• [DATA EXCERPTS]
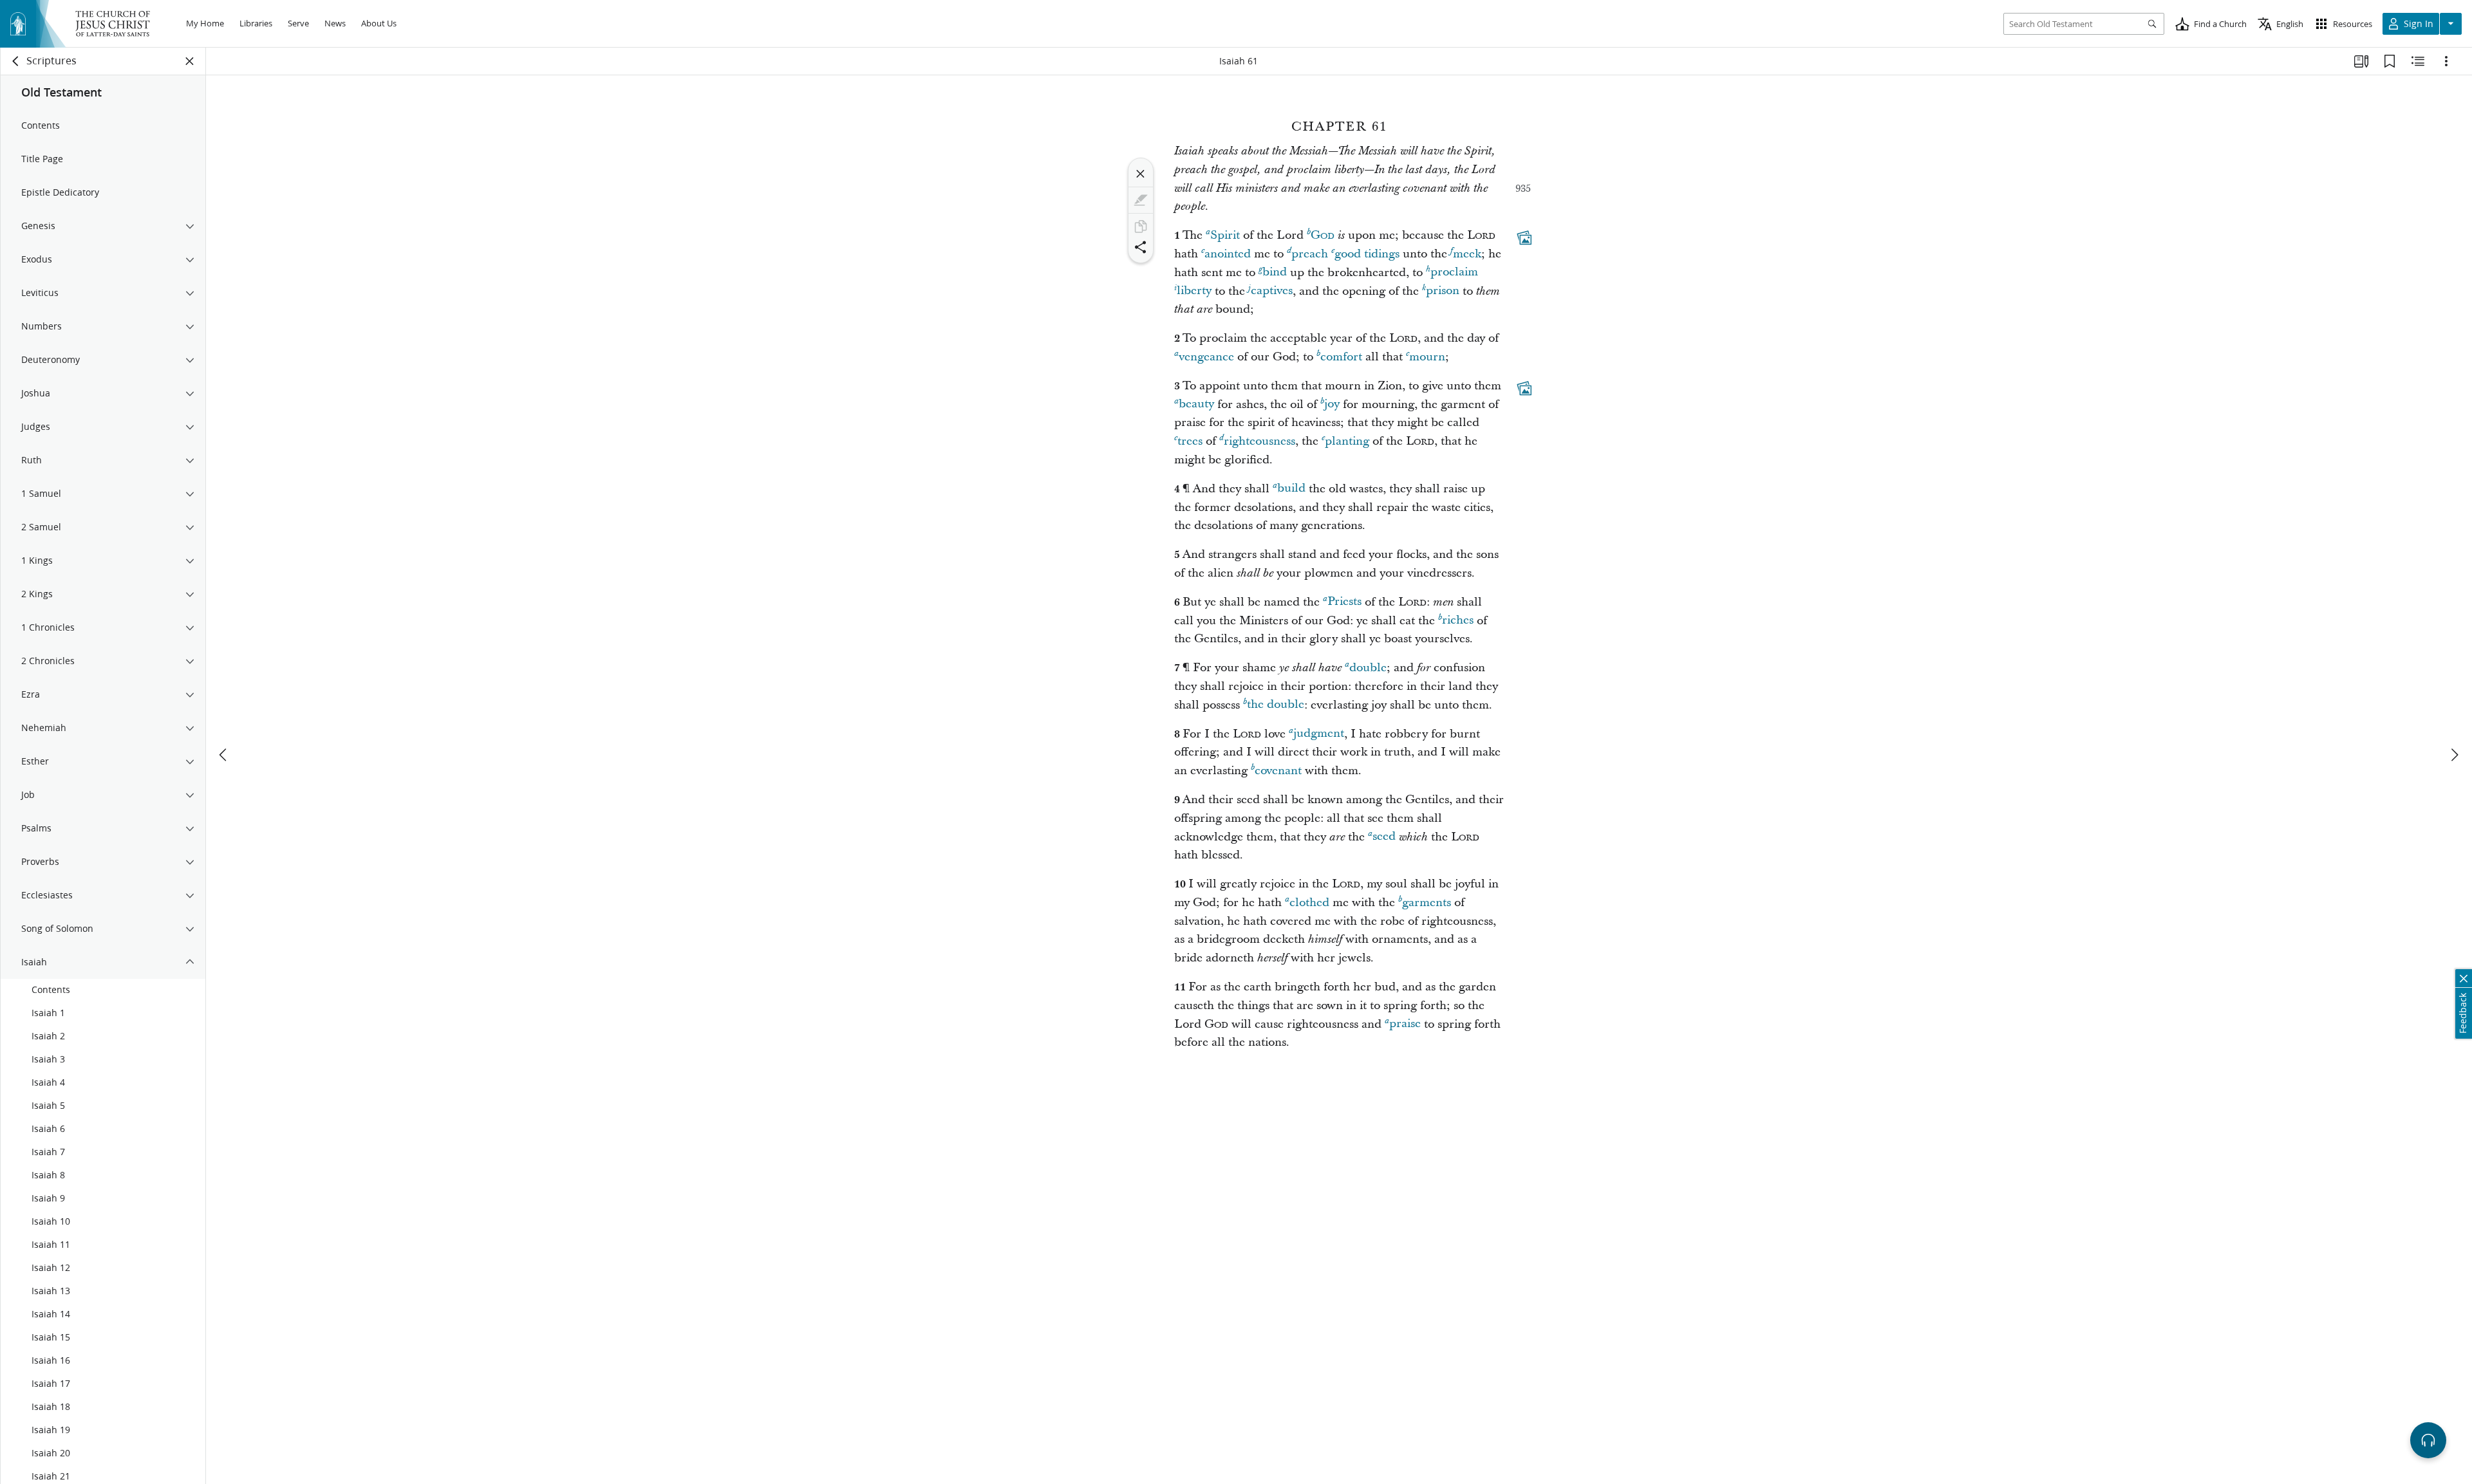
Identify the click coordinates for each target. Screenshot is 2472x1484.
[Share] (1140, 247)
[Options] (2446, 61)
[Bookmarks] (2389, 61)
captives (1272, 291)
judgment (1318, 734)
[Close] (1140, 173)
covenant (1278, 771)
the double (1275, 705)
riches (1458, 621)
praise (1405, 1024)
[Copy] (1140, 226)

• [WORK INSTRUCTION]
Repeat the records word for word and drop any pictures.

• [SOLUTION TO THIS PROBLEM]
Identify the click coordinates for each target. Screenshot is 2472x1484.
[Share] (1140, 247)
[Options] (2446, 61)
[Bookmarks] (2389, 61)
captives (1272, 291)
judgment (1318, 734)
[Close] (1140, 173)
covenant (1278, 771)
the double (1275, 705)
riches (1458, 621)
praise (1405, 1024)
[Copy] (1140, 226)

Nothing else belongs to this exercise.